さて、前回の続きです。
(前回行いましたTCWの分析はこちらになります。)
株価
業績低迷期を抜けると、株価は順調に上昇していき、2015年7月に1,340円を付け、2年弱で株価は約10倍に上昇しました。
そこから株価は急落し、現在(2017/3/16時点)は665円と直近高値の半値という状況です。
TCWが国内シェア60%以上を占めているため、純粋な競合との比較はできませんが、同規模で類似事業を行っている企業(建材・建築資材(コンクリート系))と比較した場合、PERもかなり低めとなっています。
戦略志向
国内の建設投資が一時的に上昇基調になったとは言え、2020年の東京五輪以降は市場の縮小が予測されています。

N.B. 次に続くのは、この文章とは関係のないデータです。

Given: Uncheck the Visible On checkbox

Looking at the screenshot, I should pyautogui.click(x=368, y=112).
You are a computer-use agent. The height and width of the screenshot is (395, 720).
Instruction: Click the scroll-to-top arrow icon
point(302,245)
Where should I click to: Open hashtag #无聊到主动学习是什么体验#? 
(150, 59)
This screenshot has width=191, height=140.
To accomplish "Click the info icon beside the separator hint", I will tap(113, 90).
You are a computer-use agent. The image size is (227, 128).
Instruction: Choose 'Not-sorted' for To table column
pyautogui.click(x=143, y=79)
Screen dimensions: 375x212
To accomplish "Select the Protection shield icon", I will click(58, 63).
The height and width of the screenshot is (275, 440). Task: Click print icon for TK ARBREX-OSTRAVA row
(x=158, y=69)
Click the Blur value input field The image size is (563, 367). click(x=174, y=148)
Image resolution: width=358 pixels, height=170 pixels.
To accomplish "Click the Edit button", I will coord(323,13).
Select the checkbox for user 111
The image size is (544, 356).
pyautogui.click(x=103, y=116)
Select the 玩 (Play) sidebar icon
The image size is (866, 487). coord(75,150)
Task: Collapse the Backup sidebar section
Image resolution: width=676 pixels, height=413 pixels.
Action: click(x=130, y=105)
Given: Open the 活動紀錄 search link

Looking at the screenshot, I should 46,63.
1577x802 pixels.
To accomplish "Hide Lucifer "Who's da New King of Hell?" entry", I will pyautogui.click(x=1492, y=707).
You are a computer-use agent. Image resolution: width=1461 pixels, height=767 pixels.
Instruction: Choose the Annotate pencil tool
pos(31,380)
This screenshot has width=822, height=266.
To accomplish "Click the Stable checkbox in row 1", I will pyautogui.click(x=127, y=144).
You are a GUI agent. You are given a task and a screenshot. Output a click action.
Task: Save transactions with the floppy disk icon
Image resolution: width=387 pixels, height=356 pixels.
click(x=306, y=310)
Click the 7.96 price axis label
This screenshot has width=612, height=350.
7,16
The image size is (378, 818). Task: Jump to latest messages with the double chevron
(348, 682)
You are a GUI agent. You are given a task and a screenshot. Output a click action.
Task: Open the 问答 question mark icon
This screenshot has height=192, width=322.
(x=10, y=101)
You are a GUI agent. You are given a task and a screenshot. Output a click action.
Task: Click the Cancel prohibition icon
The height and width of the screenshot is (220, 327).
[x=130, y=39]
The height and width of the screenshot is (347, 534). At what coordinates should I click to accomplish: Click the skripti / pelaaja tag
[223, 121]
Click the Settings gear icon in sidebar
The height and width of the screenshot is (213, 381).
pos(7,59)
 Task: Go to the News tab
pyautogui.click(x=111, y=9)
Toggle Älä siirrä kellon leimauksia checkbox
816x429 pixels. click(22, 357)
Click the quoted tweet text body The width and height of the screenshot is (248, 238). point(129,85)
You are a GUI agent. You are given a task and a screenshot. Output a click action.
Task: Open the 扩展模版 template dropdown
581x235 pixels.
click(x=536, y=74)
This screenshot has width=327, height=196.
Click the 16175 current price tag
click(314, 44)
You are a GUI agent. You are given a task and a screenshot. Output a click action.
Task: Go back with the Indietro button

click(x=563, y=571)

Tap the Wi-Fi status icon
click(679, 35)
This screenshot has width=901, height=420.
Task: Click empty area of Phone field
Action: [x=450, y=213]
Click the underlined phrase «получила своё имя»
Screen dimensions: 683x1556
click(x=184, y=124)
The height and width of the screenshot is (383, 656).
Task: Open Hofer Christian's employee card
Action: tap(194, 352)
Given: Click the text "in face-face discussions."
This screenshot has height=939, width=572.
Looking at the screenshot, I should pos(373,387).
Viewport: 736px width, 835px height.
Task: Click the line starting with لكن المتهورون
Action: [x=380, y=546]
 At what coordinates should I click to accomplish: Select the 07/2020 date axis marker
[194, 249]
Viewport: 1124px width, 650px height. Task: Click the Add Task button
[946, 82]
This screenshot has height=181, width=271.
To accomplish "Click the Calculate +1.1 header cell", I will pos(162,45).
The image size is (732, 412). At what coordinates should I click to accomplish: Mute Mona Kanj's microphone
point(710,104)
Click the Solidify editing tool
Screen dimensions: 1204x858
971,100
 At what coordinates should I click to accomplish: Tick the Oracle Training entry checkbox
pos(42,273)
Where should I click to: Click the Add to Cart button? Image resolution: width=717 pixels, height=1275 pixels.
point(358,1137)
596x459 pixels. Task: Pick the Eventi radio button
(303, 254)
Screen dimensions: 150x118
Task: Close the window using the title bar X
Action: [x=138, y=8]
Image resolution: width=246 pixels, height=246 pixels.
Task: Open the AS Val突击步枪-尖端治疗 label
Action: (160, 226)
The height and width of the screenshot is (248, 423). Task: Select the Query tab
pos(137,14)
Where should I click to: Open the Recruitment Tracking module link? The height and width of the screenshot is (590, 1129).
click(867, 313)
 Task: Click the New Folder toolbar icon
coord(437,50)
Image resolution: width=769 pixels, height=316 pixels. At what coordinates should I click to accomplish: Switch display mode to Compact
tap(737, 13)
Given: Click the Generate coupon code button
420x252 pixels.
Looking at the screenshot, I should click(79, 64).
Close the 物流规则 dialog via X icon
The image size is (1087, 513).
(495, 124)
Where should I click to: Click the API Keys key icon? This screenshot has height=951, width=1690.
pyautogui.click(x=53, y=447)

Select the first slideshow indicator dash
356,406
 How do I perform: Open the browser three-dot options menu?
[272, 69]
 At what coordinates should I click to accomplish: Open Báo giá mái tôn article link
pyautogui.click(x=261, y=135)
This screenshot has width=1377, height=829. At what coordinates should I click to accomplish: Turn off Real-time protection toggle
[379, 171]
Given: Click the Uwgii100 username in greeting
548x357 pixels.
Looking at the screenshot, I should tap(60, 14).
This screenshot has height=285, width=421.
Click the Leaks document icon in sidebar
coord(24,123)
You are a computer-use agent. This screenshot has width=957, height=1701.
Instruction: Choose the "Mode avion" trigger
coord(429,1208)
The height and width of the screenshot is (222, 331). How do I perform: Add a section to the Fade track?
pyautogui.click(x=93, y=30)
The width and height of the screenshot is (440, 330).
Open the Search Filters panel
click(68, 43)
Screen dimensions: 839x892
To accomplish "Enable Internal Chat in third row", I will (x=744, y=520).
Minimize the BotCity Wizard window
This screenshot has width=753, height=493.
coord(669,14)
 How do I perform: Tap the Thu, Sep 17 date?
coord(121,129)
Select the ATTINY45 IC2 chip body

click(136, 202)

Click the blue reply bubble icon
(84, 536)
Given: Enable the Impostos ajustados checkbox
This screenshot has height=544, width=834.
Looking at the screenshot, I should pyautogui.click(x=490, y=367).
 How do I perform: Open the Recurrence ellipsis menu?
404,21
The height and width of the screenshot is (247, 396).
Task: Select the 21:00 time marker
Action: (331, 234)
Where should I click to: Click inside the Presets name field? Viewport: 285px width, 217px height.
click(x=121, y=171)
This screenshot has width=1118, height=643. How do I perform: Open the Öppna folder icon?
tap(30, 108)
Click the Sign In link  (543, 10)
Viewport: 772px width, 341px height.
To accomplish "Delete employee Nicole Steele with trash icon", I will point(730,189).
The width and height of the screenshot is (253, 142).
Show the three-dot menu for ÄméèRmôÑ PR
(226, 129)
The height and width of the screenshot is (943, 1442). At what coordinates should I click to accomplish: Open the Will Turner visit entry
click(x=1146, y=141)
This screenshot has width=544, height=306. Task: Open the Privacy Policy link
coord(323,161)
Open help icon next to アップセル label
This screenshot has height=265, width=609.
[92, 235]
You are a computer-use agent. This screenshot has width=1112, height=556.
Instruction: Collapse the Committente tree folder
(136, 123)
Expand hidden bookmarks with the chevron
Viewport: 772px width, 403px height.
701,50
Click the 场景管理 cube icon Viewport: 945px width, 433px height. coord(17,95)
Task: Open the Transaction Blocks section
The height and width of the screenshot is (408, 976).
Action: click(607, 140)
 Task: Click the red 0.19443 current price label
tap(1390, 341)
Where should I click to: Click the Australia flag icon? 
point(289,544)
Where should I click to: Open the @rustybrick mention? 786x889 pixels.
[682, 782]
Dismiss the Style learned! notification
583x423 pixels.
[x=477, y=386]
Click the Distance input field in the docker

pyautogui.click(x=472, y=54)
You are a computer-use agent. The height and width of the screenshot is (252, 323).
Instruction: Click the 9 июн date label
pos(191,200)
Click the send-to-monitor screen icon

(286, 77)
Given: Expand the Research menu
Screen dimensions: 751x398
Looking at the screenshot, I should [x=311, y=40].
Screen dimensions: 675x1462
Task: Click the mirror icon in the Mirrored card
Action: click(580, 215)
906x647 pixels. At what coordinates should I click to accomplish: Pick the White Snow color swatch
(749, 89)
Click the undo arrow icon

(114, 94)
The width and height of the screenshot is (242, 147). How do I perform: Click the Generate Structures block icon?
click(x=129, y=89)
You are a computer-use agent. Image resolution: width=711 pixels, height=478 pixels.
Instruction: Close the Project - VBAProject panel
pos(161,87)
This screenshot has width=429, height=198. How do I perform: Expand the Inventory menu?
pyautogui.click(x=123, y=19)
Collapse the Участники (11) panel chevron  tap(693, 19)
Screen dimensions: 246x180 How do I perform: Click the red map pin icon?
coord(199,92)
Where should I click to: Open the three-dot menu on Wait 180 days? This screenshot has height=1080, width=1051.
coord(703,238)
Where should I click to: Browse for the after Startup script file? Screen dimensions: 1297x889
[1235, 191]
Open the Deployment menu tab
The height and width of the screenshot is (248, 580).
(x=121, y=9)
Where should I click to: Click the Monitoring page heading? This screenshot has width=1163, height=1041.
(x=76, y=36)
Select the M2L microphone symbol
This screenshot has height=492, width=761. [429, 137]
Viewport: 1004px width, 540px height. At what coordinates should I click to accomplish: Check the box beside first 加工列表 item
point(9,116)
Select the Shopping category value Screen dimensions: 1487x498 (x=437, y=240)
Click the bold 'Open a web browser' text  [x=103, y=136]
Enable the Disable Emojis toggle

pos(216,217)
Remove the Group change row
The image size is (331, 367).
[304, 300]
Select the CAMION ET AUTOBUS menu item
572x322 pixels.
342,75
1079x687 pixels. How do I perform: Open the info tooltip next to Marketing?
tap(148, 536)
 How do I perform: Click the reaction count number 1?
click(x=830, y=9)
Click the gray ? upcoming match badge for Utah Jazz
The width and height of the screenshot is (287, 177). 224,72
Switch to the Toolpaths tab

そのような中、TCWは新製品開発や技術改良を掲げており、来る市場縮小に向けて明確な戦略が示されていません。
建設需要に大きく依存する市場構造のため、建設需要が伸びる地域に進出するということが必要と想定されます。
世界の建設需要の見通しが纏められているリンクになります。
nikkankensetsukogyo2.blogspot.jp
TCWも1992年に中国に進出していますが、現在の事業展開状況は不明です。
(中国に非連結子会社が存在)
IRでも海外事業について語られていないことから、現時点で海外事業の強化という拡大案はないのかもしれません。
有価証券報告書でも、需要減少のリスクについて触れてはいますが、積極的に海外に進出するというよりも、縮小する国内市場の中でどう戦っていくかというところに視点があるようです。
目標株価
今の内から海外でプレゼンス獲得に動かないことは、長期的に大きな業績低迷のリスクを孕むことになりますが、今後3年程度を見据えると十分に業績拡大、および株価上昇が期待できると考えています。
簡易的ではありますが、目標株価(ターゲットはFY19)について書いておきます。
現在の一株当たり純利益が194.8円、株価が666円(2017/3/16時点)、PERが3.4倍
利益成長率とPERの感応度分析結果が下記になります。
利益成長率は、国内建設投資の直近3年の52%を最大値とし、その半分の0.26%、ゼロ成長の3ケース
PERは類似企業の平均値16.9倍を最大とし、現在値との最大値の平均、現在値の3ケース
最大ケースだと3,340円と現在の約5倍という中々アグレッシブなシミュレーションです。
長期プロジェクト割合増加が原因とは言え、直近業績が減少していること、長期的な業績低迷リスク(海外プレゼンスの不在)を孕んでいることを踏まえると、1,500~1,800円がターゲットになると考えています。